## Job
Give the lines from the one containing "The height and" through the end of the collection as a numbered list, leaving out blank lines and pictures.

:: Supplied data ::

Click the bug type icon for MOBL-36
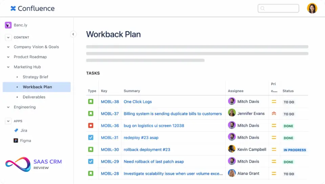This screenshot has height=184, width=325. point(91,125)
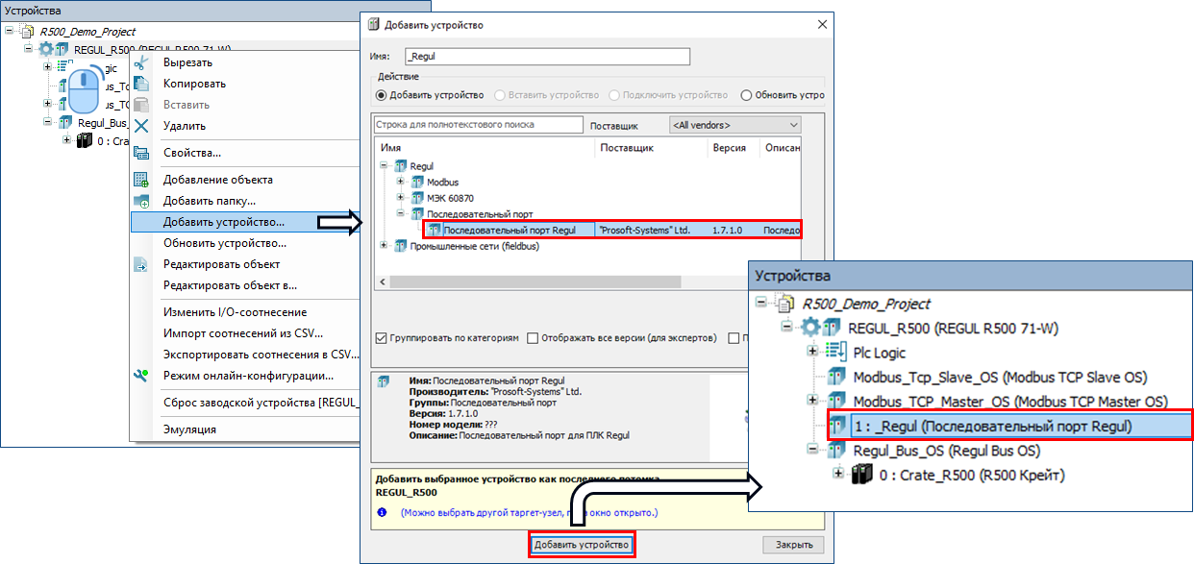This screenshot has height=564, width=1194.
Task: Click the scissors icon beside Вырезать
Action: tap(141, 62)
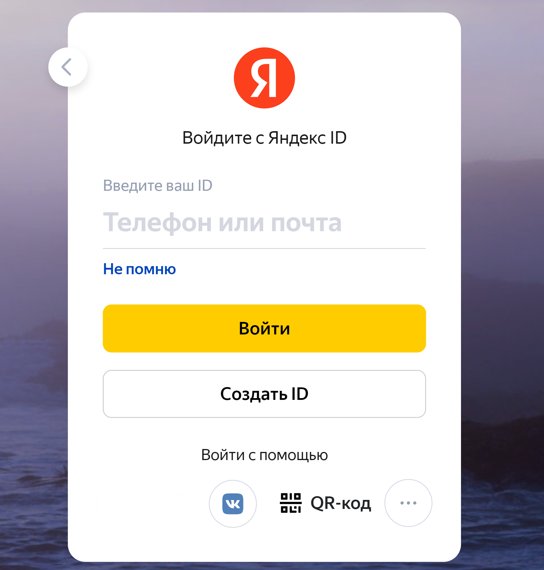Image resolution: width=544 pixels, height=570 pixels.
Task: Show additional login providers via ellipsis button
Action: [x=408, y=503]
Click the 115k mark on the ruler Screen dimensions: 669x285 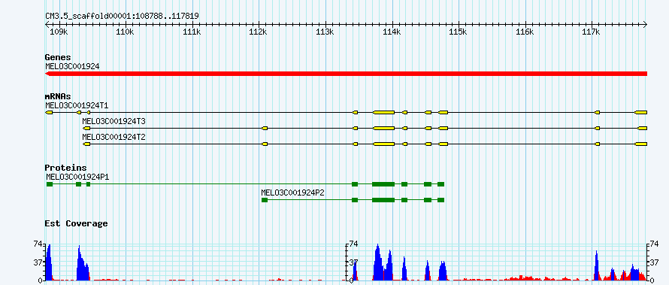(459, 32)
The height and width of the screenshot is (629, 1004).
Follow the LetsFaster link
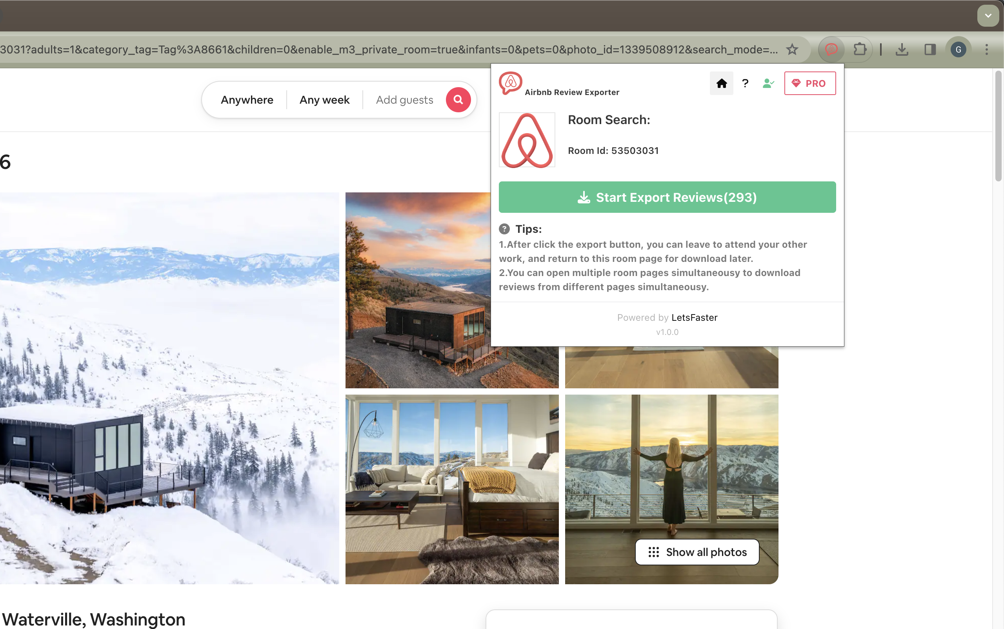(694, 317)
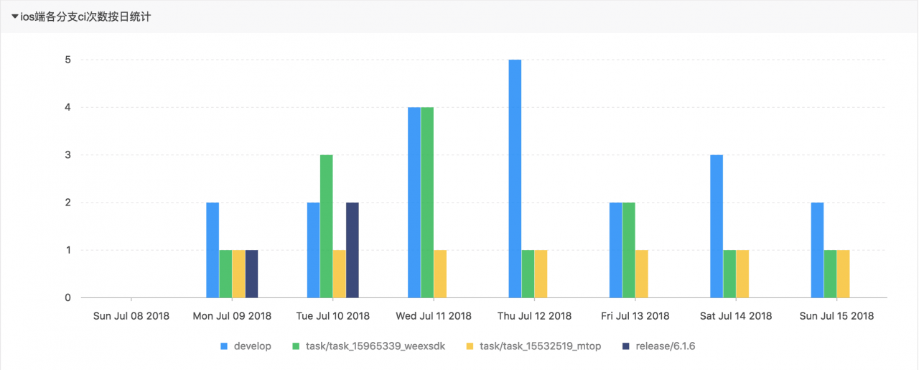
Task: Click the ios端各分支ci次数按日统计 panel title text
Action: pyautogui.click(x=85, y=17)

:::

## Result of the exercise
1. The height and width of the screenshot is (629, 1004).
2. Follow the LetsFaster link
3. (694, 317)
4. Task: Click the ios端各分支ci次数按日统计 panel title text
5. Action: pyautogui.click(x=85, y=17)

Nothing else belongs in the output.